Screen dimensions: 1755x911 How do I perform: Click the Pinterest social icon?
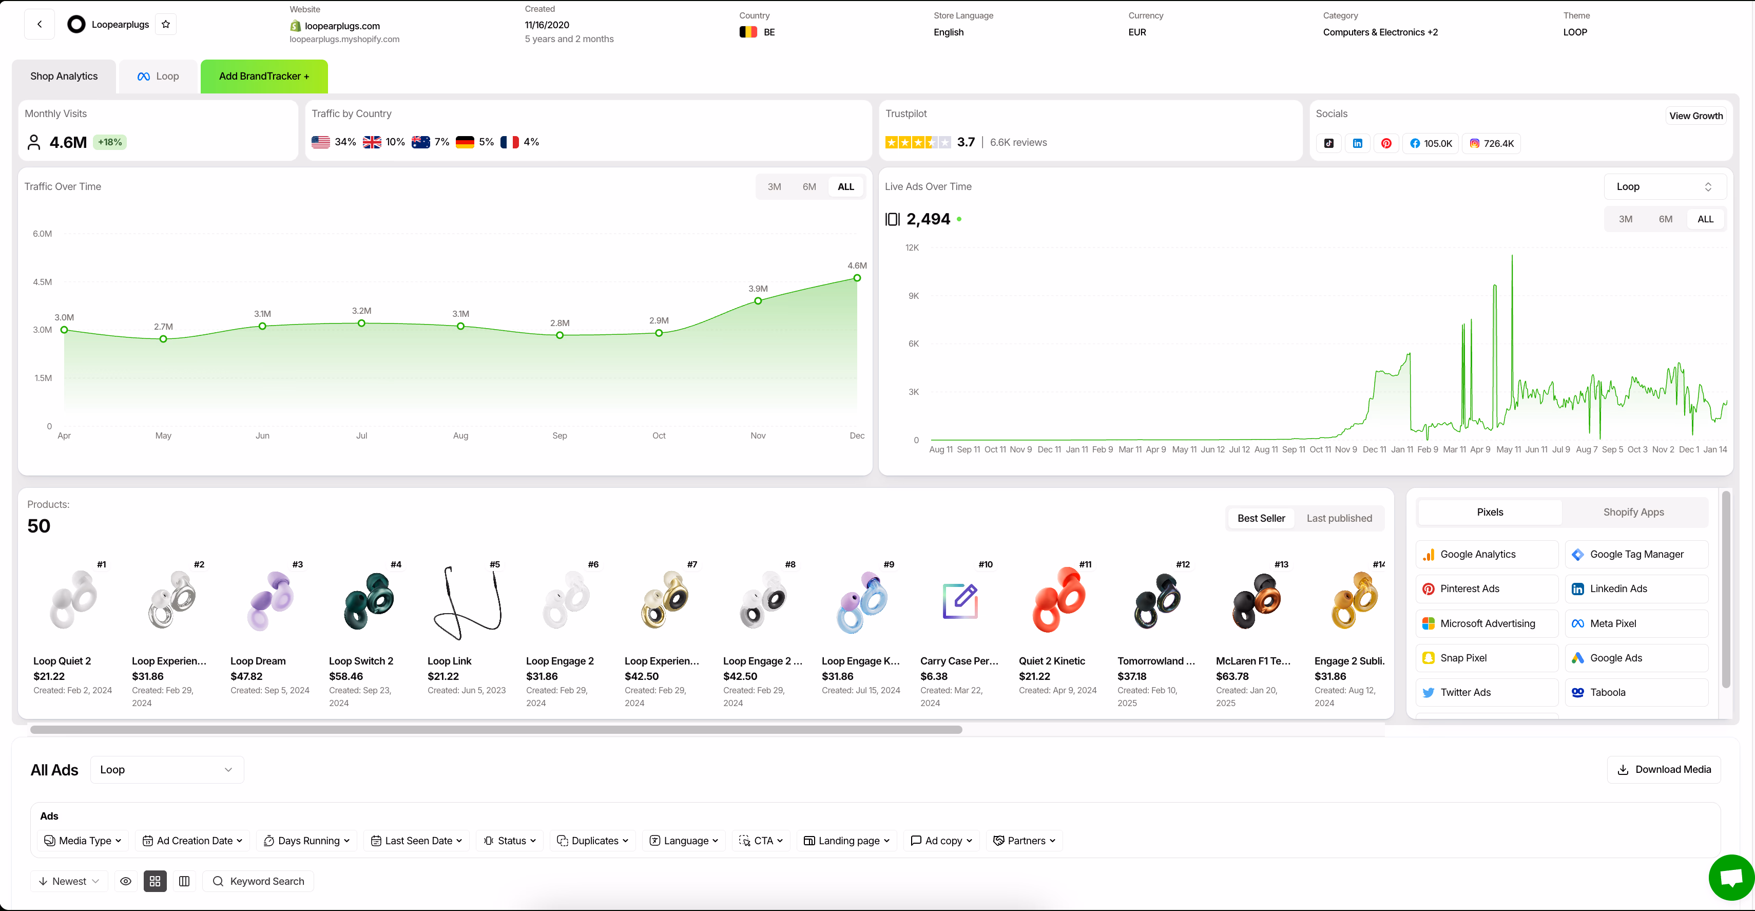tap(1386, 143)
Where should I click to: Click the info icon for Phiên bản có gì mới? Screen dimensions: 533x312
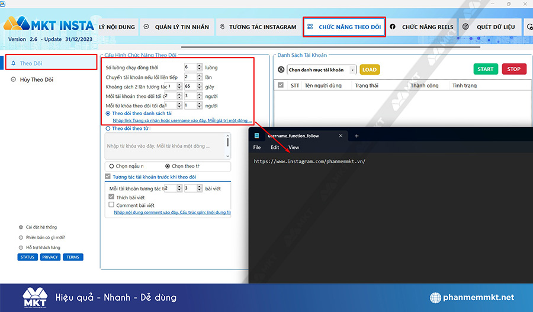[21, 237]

□ □ □

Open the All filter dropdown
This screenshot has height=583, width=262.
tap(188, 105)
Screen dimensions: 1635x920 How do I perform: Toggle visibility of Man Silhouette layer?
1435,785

□ □ □

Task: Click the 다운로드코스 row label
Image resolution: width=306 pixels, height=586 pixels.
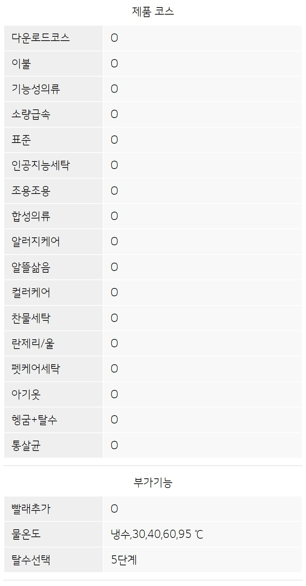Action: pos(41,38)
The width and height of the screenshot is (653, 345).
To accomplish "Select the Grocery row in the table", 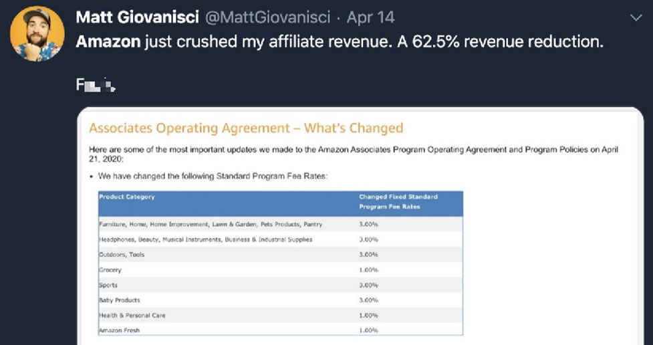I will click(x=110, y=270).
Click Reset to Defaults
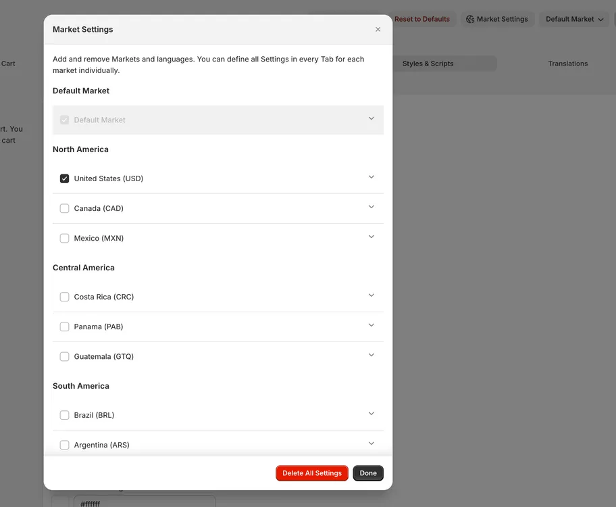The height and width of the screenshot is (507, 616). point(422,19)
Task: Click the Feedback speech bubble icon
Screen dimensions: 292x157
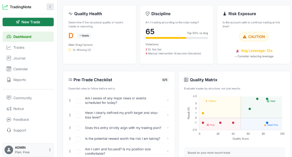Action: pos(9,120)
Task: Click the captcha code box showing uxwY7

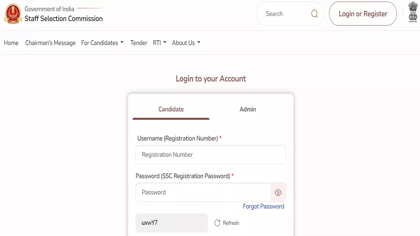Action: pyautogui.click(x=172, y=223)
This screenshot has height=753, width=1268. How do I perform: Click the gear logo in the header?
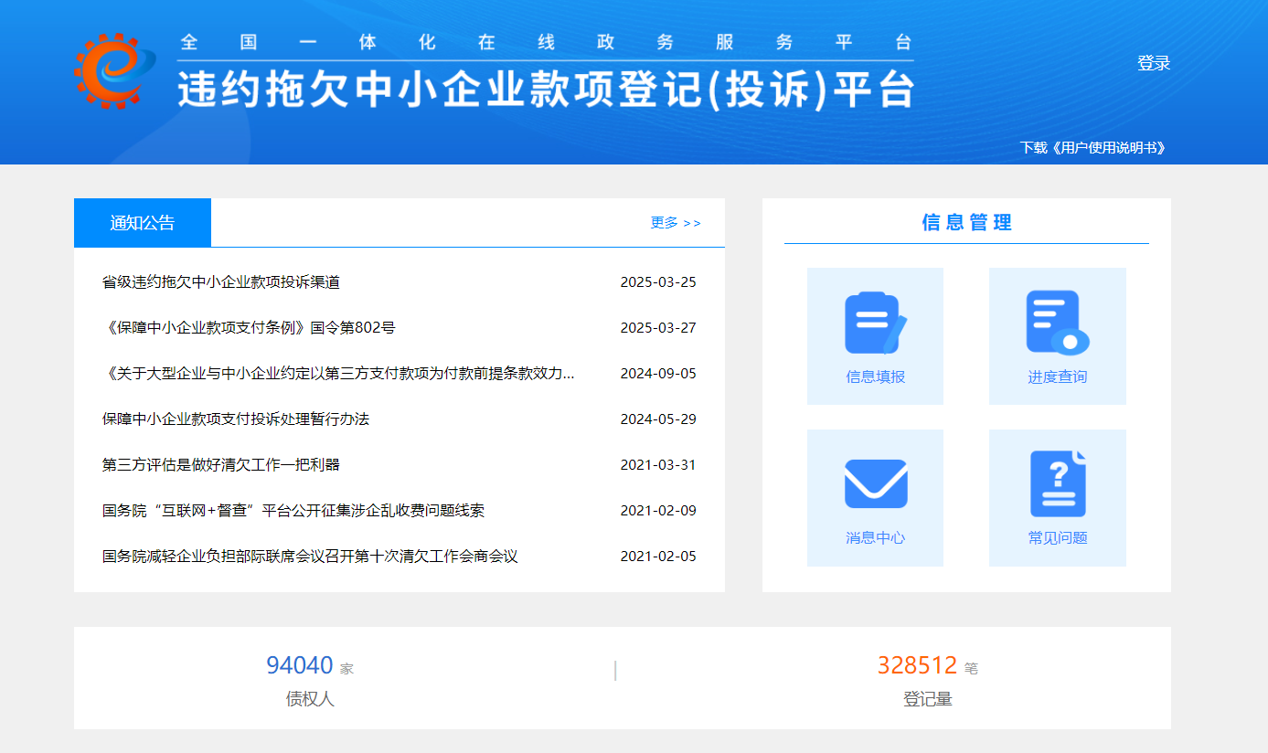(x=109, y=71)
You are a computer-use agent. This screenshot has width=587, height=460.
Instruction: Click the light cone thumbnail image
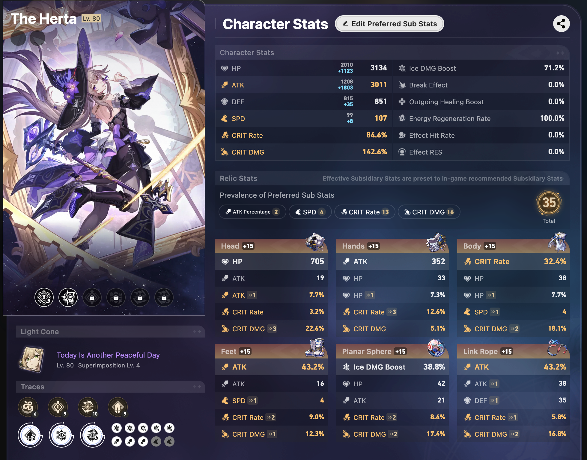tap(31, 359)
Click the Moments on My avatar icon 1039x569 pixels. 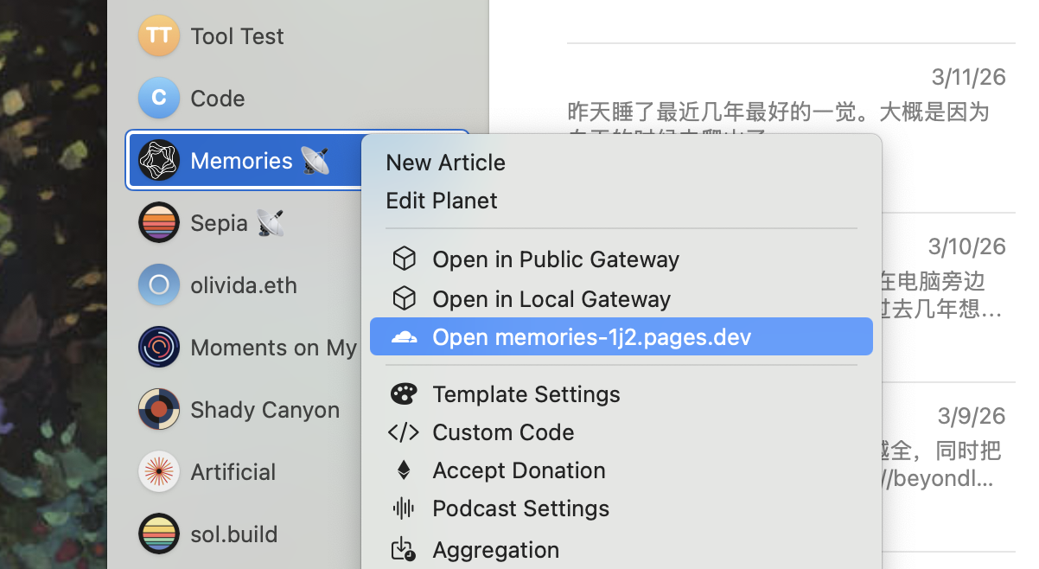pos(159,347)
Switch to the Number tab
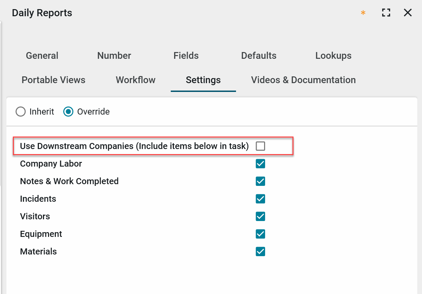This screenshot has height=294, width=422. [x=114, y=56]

□ □ □

PROMPT =>
Identify each line of the records above that contains the string "perform", and copy those lines in full.

PROBLEM SOLUTION =>
Screen dimensions: 1755x911 How do I perform: Click the Pinterest social icon?
Screen dimensions: 1635x920 How do I perform: Toggle visibility of Man Silhouette layer?
This screenshot has height=753, width=1268. How do I perform: Click the gear logo in the header?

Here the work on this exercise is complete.